Retrospective, non-randomized, cohort study. All patients known to have had scleral buckle removal from Wills Eye Institute and University of Alberta from 2000 to 2011 were identified. Additional inclusion criteria were the initial diagnosis of primary rhegmatogenous retinal detachment requiring scleral buckle surgery and minimum follow-up of 6 months after buckle removal. The exclusion criteria were the absence of clinical documentation or lack of follow-up.
Eighty-eight patients met criteria for inclusion in this study. Primary indications for scleral buckle removal were extrusion (75%, n=66), diplopia (7.9%, n=7), infection (6.8%, n=6), a combination of extrusion and infection (5.7%, n=5), and others (4.5%, n=4). Duration of implant significantly differed by type, with patients in the Band group having the shortest duration of implant (52 months, range 1-403 month), and those with Band plus Segment having the longest (114 months, range 7-285 months) (p=0.003).
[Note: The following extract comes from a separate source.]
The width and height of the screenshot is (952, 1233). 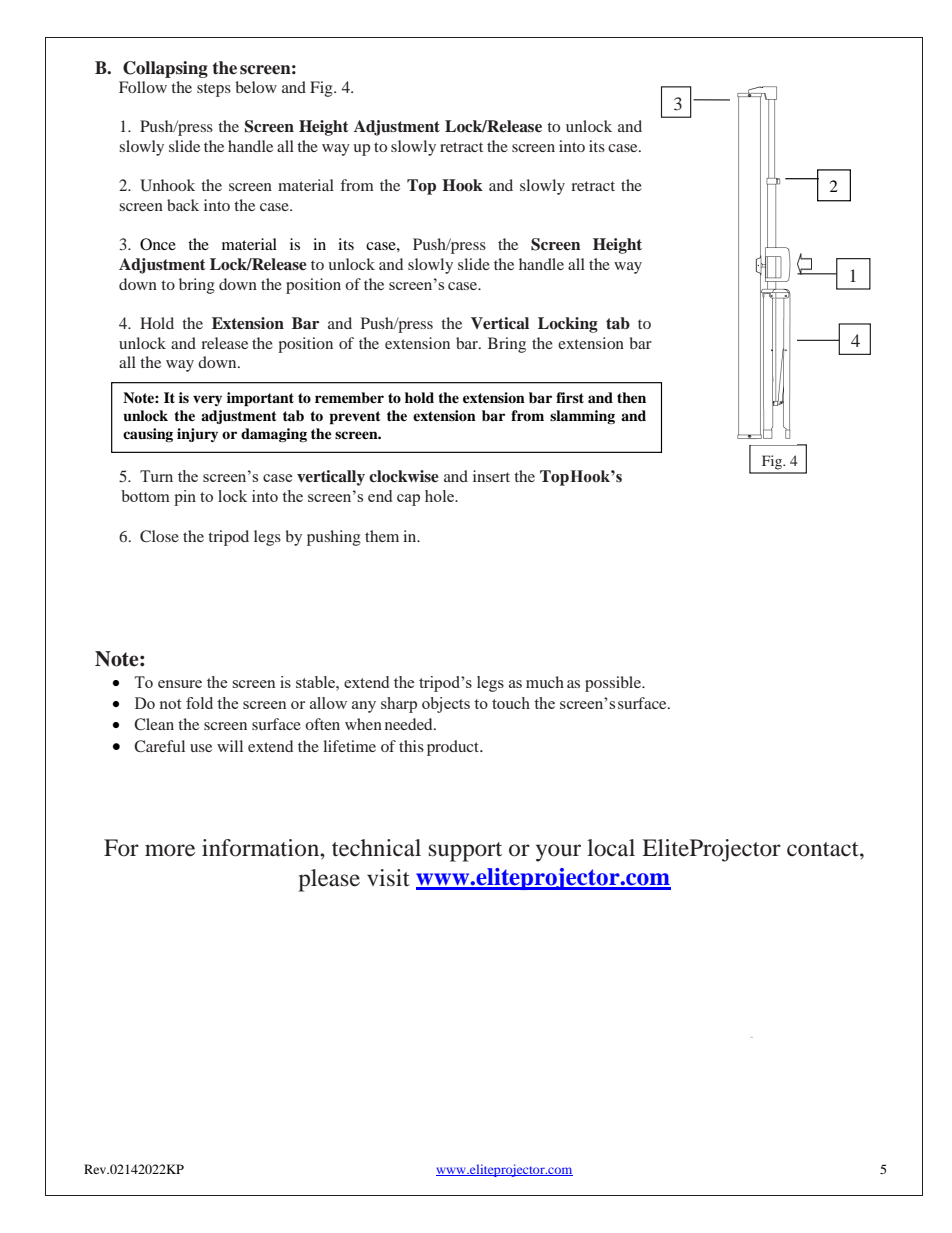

The group that received laser retinopexy at the time of scleral buckle removal had a re-detachment rate of 2.2%, whereas the group that did not receive laser had a re-deatchment rate of 4.6%. Using the Fisher exact test, we found no significant difference between the two (p=0.61).
Both groups had a low rate of recurrent retinal detachment after scleral buckle removal. Prophylactic laser did not appear to significantly reduce the rate of recurrent retinal detachment.